Artist Gaines’ work on display at joeyg’s

Madison retiree still painting at age 76

By Laurel Sparks
Contributing Writer

(May 2005) – “Have confidence!” are favorite words of advice from the painter who signs herself “M. Migoet.” She believes that artists should feel “confident and free enough to do whatever type of work they like.”

Krysia Gaines Painting

Photo by Laurel Sparks

A church in Madison
and a boy are two subjects in Krysia Gaines’ paintings on the wall at joey’s in May.

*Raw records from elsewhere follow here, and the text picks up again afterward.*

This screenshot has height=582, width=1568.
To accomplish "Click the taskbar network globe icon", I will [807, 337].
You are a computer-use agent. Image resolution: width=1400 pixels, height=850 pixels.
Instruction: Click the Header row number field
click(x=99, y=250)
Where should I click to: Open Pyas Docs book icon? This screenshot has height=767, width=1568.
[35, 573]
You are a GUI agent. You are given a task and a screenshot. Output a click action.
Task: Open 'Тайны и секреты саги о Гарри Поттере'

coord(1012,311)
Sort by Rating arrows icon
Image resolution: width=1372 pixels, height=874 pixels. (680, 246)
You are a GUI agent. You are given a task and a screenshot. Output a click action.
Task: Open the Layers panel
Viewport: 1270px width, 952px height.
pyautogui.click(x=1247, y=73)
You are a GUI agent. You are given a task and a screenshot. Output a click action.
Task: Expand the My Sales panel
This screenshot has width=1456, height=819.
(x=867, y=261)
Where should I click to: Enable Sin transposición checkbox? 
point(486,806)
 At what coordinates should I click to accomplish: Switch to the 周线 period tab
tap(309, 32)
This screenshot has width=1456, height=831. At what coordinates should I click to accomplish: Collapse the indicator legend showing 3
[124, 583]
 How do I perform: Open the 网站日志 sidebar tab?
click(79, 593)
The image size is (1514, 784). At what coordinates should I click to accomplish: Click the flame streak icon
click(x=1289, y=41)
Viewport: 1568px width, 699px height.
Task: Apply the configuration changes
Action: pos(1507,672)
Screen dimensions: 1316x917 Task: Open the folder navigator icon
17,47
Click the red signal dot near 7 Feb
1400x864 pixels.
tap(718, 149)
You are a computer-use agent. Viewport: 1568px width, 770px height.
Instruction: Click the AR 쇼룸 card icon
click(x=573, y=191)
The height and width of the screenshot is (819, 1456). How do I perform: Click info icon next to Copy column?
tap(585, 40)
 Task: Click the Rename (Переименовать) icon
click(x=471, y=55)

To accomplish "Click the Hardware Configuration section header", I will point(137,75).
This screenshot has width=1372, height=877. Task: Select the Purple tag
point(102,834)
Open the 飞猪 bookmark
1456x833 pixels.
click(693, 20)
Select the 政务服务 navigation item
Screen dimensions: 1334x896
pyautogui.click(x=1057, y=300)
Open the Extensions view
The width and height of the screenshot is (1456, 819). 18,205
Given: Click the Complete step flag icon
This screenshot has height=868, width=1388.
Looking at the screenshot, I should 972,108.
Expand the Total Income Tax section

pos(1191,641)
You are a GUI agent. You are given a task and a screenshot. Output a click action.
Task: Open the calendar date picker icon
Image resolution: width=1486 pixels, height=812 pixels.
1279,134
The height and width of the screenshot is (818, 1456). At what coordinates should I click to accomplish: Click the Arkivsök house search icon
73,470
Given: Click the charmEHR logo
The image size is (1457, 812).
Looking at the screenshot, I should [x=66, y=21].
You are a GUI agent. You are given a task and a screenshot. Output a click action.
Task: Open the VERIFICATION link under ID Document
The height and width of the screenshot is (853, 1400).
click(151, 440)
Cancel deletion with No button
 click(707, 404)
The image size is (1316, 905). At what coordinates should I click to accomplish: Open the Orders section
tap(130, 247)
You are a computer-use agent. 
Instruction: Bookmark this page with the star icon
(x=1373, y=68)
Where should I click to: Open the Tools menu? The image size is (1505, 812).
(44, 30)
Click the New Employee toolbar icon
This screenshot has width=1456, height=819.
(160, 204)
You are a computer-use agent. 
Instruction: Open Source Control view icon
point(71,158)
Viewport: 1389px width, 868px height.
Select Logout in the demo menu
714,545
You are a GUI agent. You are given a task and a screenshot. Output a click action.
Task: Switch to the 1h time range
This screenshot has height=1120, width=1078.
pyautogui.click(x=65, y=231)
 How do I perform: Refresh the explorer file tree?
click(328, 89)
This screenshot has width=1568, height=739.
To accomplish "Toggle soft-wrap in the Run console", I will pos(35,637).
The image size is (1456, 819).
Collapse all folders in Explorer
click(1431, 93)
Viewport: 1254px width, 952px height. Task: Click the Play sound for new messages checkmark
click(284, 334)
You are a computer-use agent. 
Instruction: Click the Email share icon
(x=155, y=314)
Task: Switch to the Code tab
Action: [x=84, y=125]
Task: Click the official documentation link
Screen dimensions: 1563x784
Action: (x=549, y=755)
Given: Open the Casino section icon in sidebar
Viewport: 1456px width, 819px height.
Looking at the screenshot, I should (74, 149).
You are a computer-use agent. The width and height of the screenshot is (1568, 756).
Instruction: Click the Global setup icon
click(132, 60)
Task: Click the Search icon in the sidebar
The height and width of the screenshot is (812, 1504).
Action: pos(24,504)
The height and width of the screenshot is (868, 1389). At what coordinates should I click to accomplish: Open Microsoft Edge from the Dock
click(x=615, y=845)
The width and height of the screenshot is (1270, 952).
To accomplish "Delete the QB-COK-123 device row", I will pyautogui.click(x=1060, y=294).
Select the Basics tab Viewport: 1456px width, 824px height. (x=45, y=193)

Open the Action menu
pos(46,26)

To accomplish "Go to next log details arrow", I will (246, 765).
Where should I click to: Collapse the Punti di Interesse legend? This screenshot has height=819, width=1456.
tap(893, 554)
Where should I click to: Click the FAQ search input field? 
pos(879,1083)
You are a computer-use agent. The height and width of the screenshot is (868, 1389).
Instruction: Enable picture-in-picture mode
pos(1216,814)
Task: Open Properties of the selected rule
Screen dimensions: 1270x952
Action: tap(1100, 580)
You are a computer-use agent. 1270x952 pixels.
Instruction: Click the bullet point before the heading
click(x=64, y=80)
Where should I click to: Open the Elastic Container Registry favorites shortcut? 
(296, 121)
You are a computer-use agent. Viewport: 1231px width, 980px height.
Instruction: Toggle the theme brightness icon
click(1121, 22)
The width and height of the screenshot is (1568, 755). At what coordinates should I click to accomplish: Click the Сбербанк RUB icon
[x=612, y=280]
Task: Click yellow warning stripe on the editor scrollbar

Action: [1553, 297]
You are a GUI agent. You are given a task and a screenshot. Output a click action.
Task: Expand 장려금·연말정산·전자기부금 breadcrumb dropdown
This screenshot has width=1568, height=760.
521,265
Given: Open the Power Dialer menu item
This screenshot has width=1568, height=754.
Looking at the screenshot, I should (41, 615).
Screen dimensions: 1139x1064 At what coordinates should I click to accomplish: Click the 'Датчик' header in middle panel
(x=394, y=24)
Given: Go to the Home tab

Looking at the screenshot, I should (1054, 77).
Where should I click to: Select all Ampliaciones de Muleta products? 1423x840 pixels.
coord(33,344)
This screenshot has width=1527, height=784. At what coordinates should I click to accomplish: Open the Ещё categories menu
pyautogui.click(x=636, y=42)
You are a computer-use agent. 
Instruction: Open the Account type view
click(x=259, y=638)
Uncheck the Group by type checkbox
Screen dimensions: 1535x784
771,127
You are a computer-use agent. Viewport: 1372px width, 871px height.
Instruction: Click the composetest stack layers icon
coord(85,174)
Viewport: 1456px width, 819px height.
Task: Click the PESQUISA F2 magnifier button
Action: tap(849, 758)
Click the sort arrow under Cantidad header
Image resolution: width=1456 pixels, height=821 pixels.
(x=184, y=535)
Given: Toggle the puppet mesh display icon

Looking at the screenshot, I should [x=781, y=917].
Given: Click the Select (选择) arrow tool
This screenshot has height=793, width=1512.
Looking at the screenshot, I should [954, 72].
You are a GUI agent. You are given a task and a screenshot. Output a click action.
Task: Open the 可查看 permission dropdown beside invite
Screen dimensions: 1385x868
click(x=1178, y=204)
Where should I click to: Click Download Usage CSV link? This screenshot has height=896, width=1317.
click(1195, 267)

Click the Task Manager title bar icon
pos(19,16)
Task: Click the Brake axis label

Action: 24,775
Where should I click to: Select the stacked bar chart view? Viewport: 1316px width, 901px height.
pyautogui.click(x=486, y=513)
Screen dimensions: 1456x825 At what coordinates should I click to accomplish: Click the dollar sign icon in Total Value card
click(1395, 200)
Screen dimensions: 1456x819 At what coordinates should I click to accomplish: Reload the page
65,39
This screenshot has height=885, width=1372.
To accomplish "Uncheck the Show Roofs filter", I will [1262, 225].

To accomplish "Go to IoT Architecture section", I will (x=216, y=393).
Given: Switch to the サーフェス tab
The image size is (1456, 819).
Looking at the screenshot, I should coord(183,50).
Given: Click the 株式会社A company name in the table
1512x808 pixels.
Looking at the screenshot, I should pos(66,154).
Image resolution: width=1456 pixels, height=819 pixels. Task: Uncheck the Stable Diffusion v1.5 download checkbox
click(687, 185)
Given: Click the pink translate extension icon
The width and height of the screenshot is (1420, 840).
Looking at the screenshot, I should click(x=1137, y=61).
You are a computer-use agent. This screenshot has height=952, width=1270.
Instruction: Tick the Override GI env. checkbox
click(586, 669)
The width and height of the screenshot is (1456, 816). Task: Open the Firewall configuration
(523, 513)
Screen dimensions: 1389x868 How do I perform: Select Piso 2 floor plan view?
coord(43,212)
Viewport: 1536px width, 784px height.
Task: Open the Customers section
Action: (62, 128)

M. Migoet’s real name is Krysia Gaines. A 76-year-old mother of three and grandmother of four, she has lived in Madison with her husband, Vernon, for nearly a decade. An exhibition of her art is currently on the wall at joeyg’s Restaurant and Nightclub in downtown Madison.
As a young woman, Gaines began signing her paintings “M. Migoet” on the advice of an agent in Beverly Hills, Calif. “In those days,” she explains, “art sold better if they thought you might be a man.”
Her choice of the French “Migoet” as a painting name is also unusual because Gaines grew up in Chicago’s Polish neighborhoods. But to this day, she remains “Migoet.” She has kept the name because it is how people have always recognized her as an artist.
During the early years of the 20th century, Gaines’ father was a respected member of the Polish Community in Chicago. He owned a tavern and wrote a regular column for a Polish-language newspaper. At age 14, Gaines began painting murals by creating one for her father’s business. By age 18, she was drawing cartoons to illustrate the newspaper column.
Though young Gaines earned a scholarship to study at the Chicago Academy of Fine Arts, financial problems forced her to drop out. The late l930s found her father writing a popular radio program, and then the family decided to form its own theater troupe to perform in Polish communities throughout the United States. In l956, Gaines accompanied her parents and older sister, Danita, to Hollywood.
Gaines says she felt “her dream had come true” when her artwork was discovered by the agent Harry Soicher. By l962, she had begun meeting a demand for colorful “primitives.” These paintings became so popular with the interior decorators of Palm Springs that she had three one-person shows at Sloans of Beverly Hills. Paintings that weren’t sold were often rented.

Drysia Gaines

Photo provided

This photo of Krysia Gaines
was taken in her early years.

One found its way onto the set of a l971 Clint Eastwood film titled, “Play Misty for Me.” Among the celebrities who purchased Gaines’ paintings were Bob Newhart, Kaye Ballard, U.S. Sen. Jay Rockefeller and Greer Garson. Later, Garson donated her Gaines murals to the Children’s Hospital in Palm Springs.
On exhibit at joeyg’s are some street scenes and about 15 portraits. The street scenes are in Gaines’ “primitive” style, a method influenced by the French impressionists. There are two large paintings of scenes in Historic Madison. One depicts an antique store and surrounding shops on Madison’s Main Street. The second, titled, “Church on Mulberry Street,” has lively colors and many vertical lines emphasizing the height of the church.